An off-the-books traditional AZA (Jewish teen youth group) call and response chant, with one person shouting each line before the entire group repeats it back. Sometimes different leaders will switch off and alternate rhymes, especially the more taboo stuff towards the end.
Lyrics: I want to be an airforce ranger
I want to live a life of danger
I want to drive an ocean liner
I want to pull a sixty-niner
And here’s to the woman that I love best
The many times I sucked her breast
F***** her standing, f***** her lying
If she had wings I’d f*** her flying
Now she’s gone but not forgotten
I’ll dig her up and f*** her rotten
Though she’s gone, I’ll surely miss her
I’ll call her up and f*** her sister
This song is an exercise in playing with taboo concepts and language in a childlike way that’s reminiscent of what Jay Mechling called obscene play.

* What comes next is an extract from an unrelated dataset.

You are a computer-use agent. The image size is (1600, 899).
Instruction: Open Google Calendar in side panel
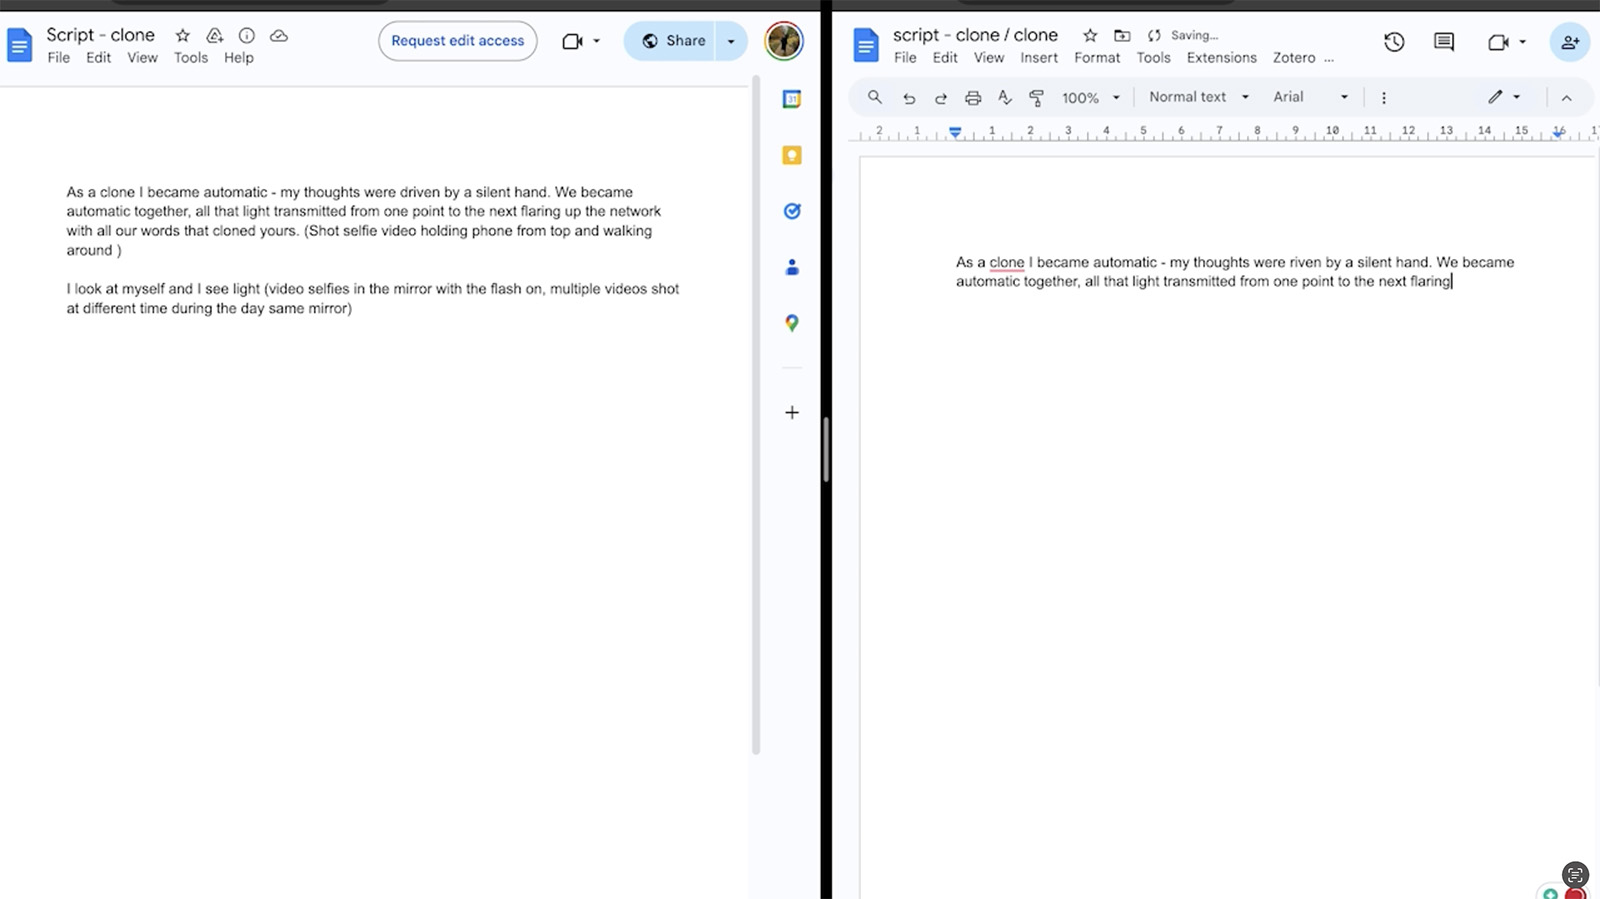pyautogui.click(x=791, y=99)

It’s usually performed in a relatively isolated setting, either inside the meeting room (usually some side room in a synagogue) or elsewhere separated from the adult advisors that represent the org legally. (That’s what separates the group from just loitering teens I guess.) It’s performed in this isolated, just teens setting alongside other similarly sexual vulgar songs in a kind of group catharsis act. The lyrics employ lots of shock humor that comes from all this extremely explicit material being unabashedly used in a public group in a public setting, especially one that is ostensibly a religious group. It basically signals to new members “We’re not prudes.”